The previous translations of Critique of the Gotha Program imply the state’s existence under communism whereas the new translation has a greater consistency with the overall arguments put forward by Marx in this text. Hudis incorrectly describes Vladimir Ilyich Lenin as reading into Critique of the Gotha Program a distinction between socialism and communism but in State and Revolution, Lenin is clear that Marx only discusses the first and second phases of communism while the distinction between socialism and communism is described is being based on Engels’s preface to Internationales aus dem Volkstaat written in 1894. Engels notes that the name social democrat may ‘pass muster’ but is ‘inexact’ for a party whose goal is ‘not merely socialist in general, but downright communist’.
Why do these past debates matter? The new translation of Critique of the Gotha Program is described by Hudis as an intervention in present day struggles that are often characterised by an ethos of anti-capitalism without having an ‘adequate conception of our goal.’ Rising hopes captured by Syriza, Podemos and Corbynism (among others) in Europe produced the real prospect of left governments between 2014 and 2017, correspondingly a spate of predominantly left accelerationist writings on what a post-capitalist society might look like were published. Whether influenced by the early work of Nick Land or a specific reading of the Operaismo tradition, the work of Nick Srnicek and Alex Williams, Antonio Negri and Michel Hardt (prior to the publication of Assembly) have focussed on linking technological shifts in contemporary capitalism to the development of a communist future. The destructive aspects of class struggle are neglected in this approach, while the line between the future use of technology under communism and a celebration of current productive practices are frequently blurred. The weakness of these approaches, regardless of intention, is that they have given agency to technological advances over the struggles of the exploited and oppressed.
The defeat of radical left electoral projects and the continued rise of the far right and fascism have led to a renewed theoretical emphasis on defining capitalism itself. Yanis Varoufakis has repurposed for the radical left, the originally conservative concept of ‘techno-feudalism’ coined by Glen Wely and Eric Posner, Cedric Robinson’s conception of ‘racial capitalism’ is increasingly discussed and deployed, Maurizio Lazzarato’s concept of ‘political capitalism’ has restated the role of violence and state repression in the continued reproduction of capitalism. Maintaining a link between adequately defining capitalism and an orientation toward existing struggles is vital.

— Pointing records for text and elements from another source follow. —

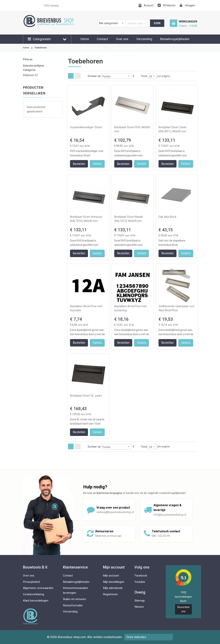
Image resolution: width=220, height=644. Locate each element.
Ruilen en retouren (74, 599)
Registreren (110, 594)
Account (149, 5)
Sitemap (140, 600)
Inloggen (190, 5)
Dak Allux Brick (167, 217)
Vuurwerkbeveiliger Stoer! (86, 127)
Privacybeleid (31, 582)
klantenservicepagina (109, 493)
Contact (102, 39)
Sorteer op (94, 76)
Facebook (141, 576)
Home (85, 39)
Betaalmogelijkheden (175, 39)
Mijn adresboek (113, 588)
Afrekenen (169, 5)
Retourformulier (92, 48)
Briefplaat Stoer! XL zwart (86, 396)
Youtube (140, 582)
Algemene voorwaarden (38, 588)
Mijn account (111, 576)
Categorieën (42, 39)
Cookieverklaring (33, 594)
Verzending (144, 39)
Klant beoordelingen (36, 600)
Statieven (28, 75)
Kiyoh (183, 601)
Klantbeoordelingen (124, 48)
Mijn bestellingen (114, 582)
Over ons (122, 39)
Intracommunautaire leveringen (75, 590)
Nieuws (139, 607)
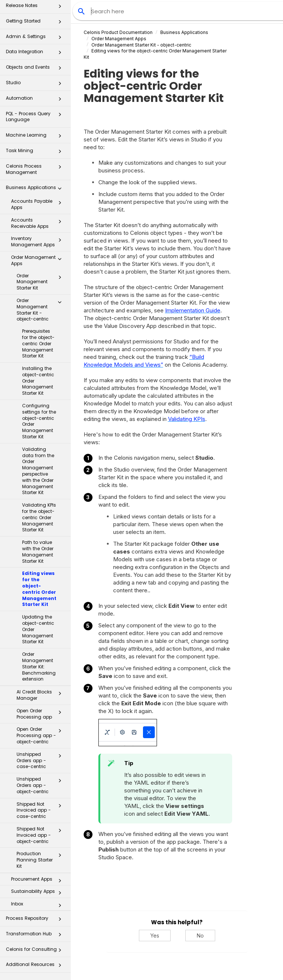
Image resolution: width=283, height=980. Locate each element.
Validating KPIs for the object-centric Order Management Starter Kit (39, 517)
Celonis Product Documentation (118, 32)
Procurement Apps (38, 881)
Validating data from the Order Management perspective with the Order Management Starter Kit (38, 471)
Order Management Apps (38, 260)
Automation (36, 100)
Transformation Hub (36, 936)
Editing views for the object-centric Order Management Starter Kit (39, 589)
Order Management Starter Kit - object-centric (41, 309)
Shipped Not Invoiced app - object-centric (41, 835)
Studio (36, 85)
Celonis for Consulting (36, 951)
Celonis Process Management (36, 169)
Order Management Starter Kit (41, 282)
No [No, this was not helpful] (200, 935)
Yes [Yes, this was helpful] (155, 935)
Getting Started (36, 23)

Hudis points out that Marx in Critique of the Gotha Program puts the emphasis on the self-activity of workers in creating a communist society. Marx criticises the Gotha program for demanding that the state fund cooperative societies, he declares that the ‘only’ value of cooperative societies is if they are the ‘independent creations of the workers’ not protégés of the capitalist state. If Lenin once described socialism as Soviets plus electricity, the emphasis needs to swing back towards the Soviet pole of that formulation. Peter Linbaugh in the afterword to Critique of the Gotha Program concisely declares Marx does not ‘paint pictures,’ he takes ‘photographs.’ Marx generalises his theoretical concepts by learning from workers’ struggles rather than abstract model building. Hudis correctly points out that discussing and understanding what we are fighting for is crucial to guiding the struggles of today, what requires further elaboration is the missing link between ongoing struggles and a future communist society, that is strategy.